Renormalization Group Approaches to Quantum Gravity Conference - Apr. 22-25th
In this talk I present recent work on complete UV-IR flows for the fully momentum-dependent propagator, RG-consistent vertices, Newtons coupling and the cosmological constant. For the first time, a global phase diagram is obtained where the non-Gaussian ultraviolet fixed point of asymptotic safety is connected via smooth trajectories to an infrared fixed point with classical scaling. Physics implications as well as the extension to gauge-matter-gravity systems are discussed.
Recently, the development of tensor network renormalization approach has provided us a powerful tool to construct new classes of topological quantum field theories(TQFTs) in discrete space-time. For example, the Turaev Viro’s states sum constructions are fixed point tensor networks representing a special class of 2+1D TQFTs. Interestingly, the Grassmann variable generalization of tensor network renormalization approach leads to new classes of TQFTs for interacting fermion systems, namely, the fermionic TQFTs.

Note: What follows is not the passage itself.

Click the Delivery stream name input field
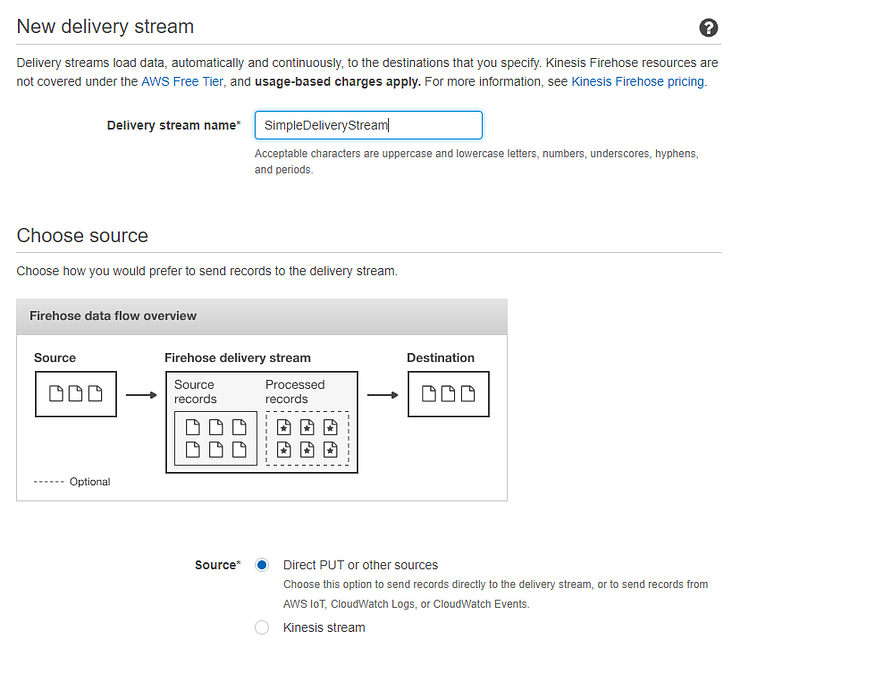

The many-building-blocks limit of spin foam models remains to be an open question. The complexity of these models makes the analysis of their possible continuum phases a very difficult task. In the last years progress in this direction has been made by considering simplified, yet featured-rich, analog models to spin foams, the so-called spin net models. These models retain the main dynamical ingredient of spin foams, namely the simplicity constraints.
An attempt is made to define "lines of contant physics" in CDT and relate the corresponding picture to non-trivial UV fixed points as they appear in the asymptotic safety scenario.
The connection between two-dimensional Euclidean gravity and pure matrix models has lead to may fundamental insights about quantum gravity and string theory. The pure matrix model is thus a blueprint for the connection between discrete models and Euclidean quantum gravity. I will report on work with Astrid Eichhorn in which this "blueprint" model is investigated with the functional renormalization group.
Two aspects of asymptotic safety are highlighted. First, I discuss how asymptotic safety can be tested with the help of a bootstrap strategy. This is then applied to high-order polynomial actions of the Ricci scalar and beyond. Second, I discuss how phenomenological signatures of asymptotic safety can be searched for at particle colliders such as the LHC, provided that the quantum gravity scale is in the TeV energy regime.
We know how to make perturbative calculations in quantum gravity using the framework of effective field theory. I will describe the basics of the effective field theory treatment and look at several calculations. There are obstacles to describing these with running coupling constants. Finally, I will do my best to try to connect these with the Asymptotic Safety program.